Pas de serial killer tordu ou de pervers sadique, mais pas de vrais héros non plus. Tous les personnages évoluent comme ils le peuvent, avec leur éducation, leur histoire, leurs blessures, leurs contradictions, leurs faiblesses. Le shérif Longmire ne ressemble d’ailleurs pas aux flics cassés, alcooliques ou mentalement perturbés, très à la mode dans le polar : il a certes perdu son épouse, et passe une bonne partie de ses soirées devant l’écran neigeux de sa télé mal branchée, mais il refuse de se laisser engloutir par le chagrin ; vétéran du Vietnam un peu usé, il s’emploie à prendre soin des habitants de son comté avec justice et humanité. Homme droit dans ses bottes, le flingue à la ceinture et le chapeau de cowboy vissé sur la tête, il est un personnage attachant, car un peu décalé par rapport à son statut, inapte à la technologie – à l’heure du téléphone portable, il préfère les post-it – et étonnement timide avec la gente féminine.

Il faut dire que Walt Longmire est entouré de femmes (sa fille, son adjointe, la secrétaire du poste de Police, la tenancière du petit resto de la ville) au caractère bien trempé, promptes à la répartie et qui ne s’en laissent pas compter. Tous les personnages possèdent en fait un humour caustique et une bonne dose d’auto-dérision, qui tiennent à distance l’apitoiement et l’auto-satisfaction. Le shérif est toujours en relation avec son prédécesseur et mentor, ancien pilote de l’armée de l’Air passé par les geôles japonaises, une jambe arrachée dans un attentat, connu pour son goût des échecs et sa férocité à faire respecter la loi. Ce vieil homme mordant et direct a gardé un esprit affûté et partage avec son successeur au poste une rigoureuse exigence de vérité.

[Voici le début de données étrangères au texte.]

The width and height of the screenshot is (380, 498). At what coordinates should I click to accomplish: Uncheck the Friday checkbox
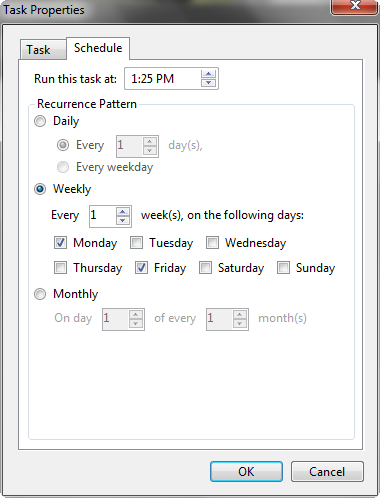tap(141, 268)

Le shérif peut aussi compter sur le soutien indéfectible de son ami d’enfance, l’Indien Henry Standing Bear, surnommé la “Nation Cheyenne”, lecteur de Steinbeck, passé par Berkeley et ancien activiste de la cause indienne, revenu dans le comté d’Absaroka tenir le « Red Pony », bar local pour chasseurs et esseulées en mal de réconfort. Taiseux, pince-sans-rire, le grand colosse aux cheveux noirs sert de lien entre la Réserve et le monde des Blancs, gardant chacun sous son regard pour garantir la sérénité dans les deux communautés. Henry Standing Bear est aussi un passeur silencieux, qui met une arme sacrée ornée d’un motif sioux de plumes et de perles entre les mains de Walt Longmire.  Craig Johnson ne s’appesantit pas sur cette Carabine des Morts qui ouvre pourtant au shérif un contact avec le chamanisme indien : lorsque sa vie est en danger, les esprits des Vieux Cheyennes se rassemblent pour lui venir en aide, à grands renforts de tambours, de carillons, et de chants. Simple hallucination, ou soutien des esprits des anciens guerriers, au lecteur de trancher.

Cette série, qui semble ne pas vouloir faire de bruit et qui nous raconte la petite vie d’une bourgade du Wyoming, mérite son excellente réputation : elle est en fait un hymne à la nature sauvage et redoutable, et un vibrant hommage aux premiers habitants de l’Ouest et à leurs pratiques ancestrales.